Hermann was a slave chieftain named Armnius the Cherusci (He was much later re-named "Hermann" by Martin Luther). In the year 9 Hermann turned against his masters and led a ragtag army to victory over three Roman legions, thereby saving Germania from conquest. Rome was out, thanks to Hermann the German.
New Ulm's 32-foot-tall rendition of the warrior is the third largest copper statue in the United States (after the Statue of Liberty, then "Portlandia" in Portland, Oregon). The monument, which features Hermann atop a pedestal above a cupola supported by ten columns, is 102 feet tall.
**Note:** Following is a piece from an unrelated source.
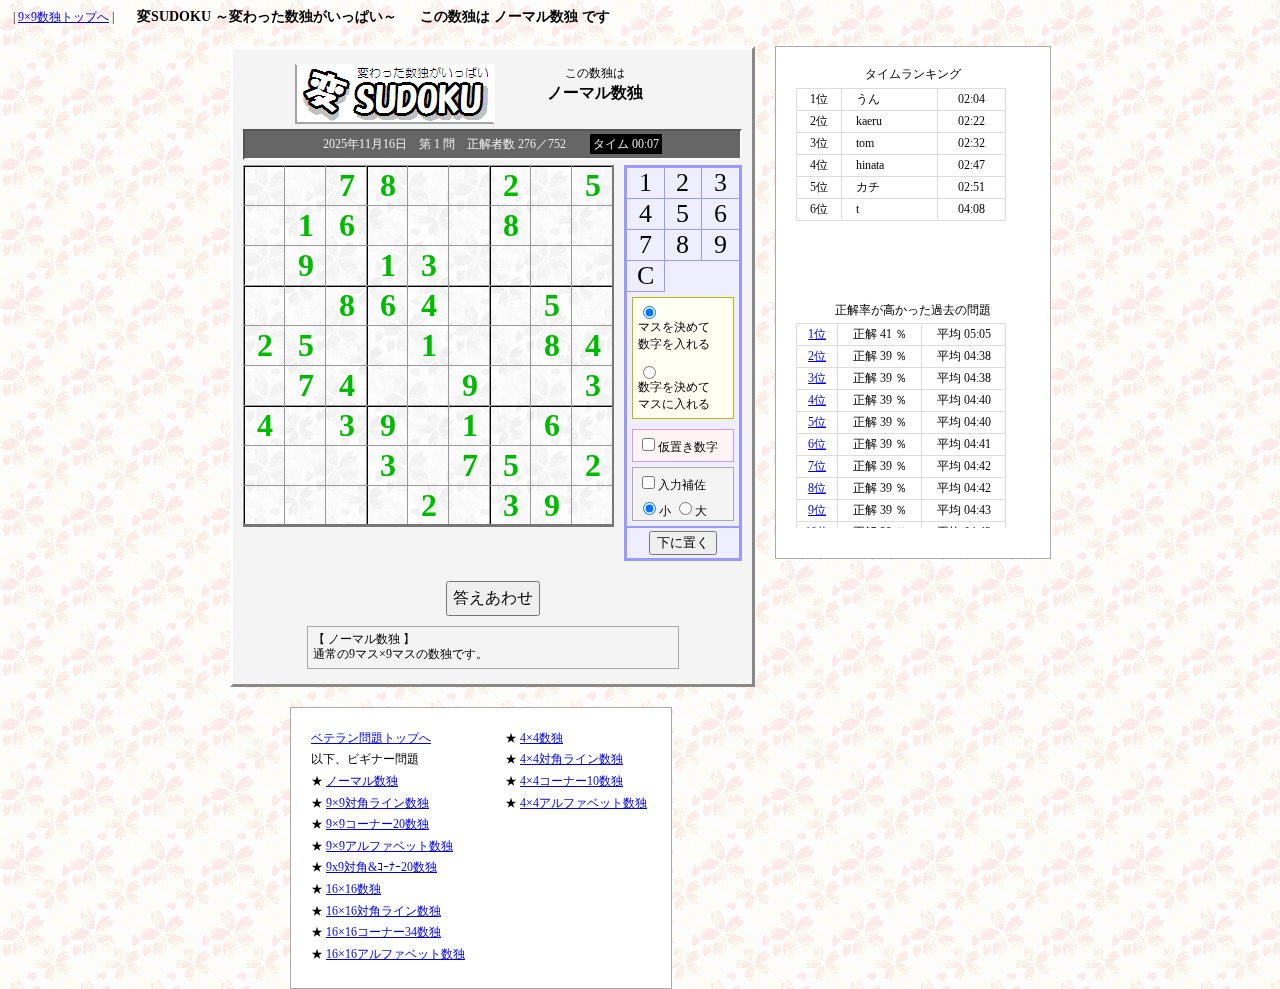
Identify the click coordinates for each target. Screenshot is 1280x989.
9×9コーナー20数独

A spiral staircase winds around a 70-foot-tall center iron column up into the cupola.
After a century of harsh Minnesota winters, sharpshooting vandals, and a freak windstorm that sheared off one of his helmet wings -- which miraculously landed in the back yard of the mayor -- Hermann was suffering from battle fatigue. In 2003 the statue was taken down and refurbished, at a cost of $600,000. It was back in place by the end of 2004.
In 2013 New Ulm's Chamber of Commerce "discovered" a giant footprint that it said was made by Hermann, and mounted it to its outside wall. The footprint was obviously an exaggerated fake -- a classic roadside photo-op -- but the town promoted it too vigorously, and then had to admit its deception when the story went national.
Visitors to New Ulm should also plan to swing by the giant glockenspiel at N. 4th and Minnesota Streets -- a 45-foot-high tower with clockotronic characters. It bangs out carillon tunes daily at noon, 3 pm, and 5 pm.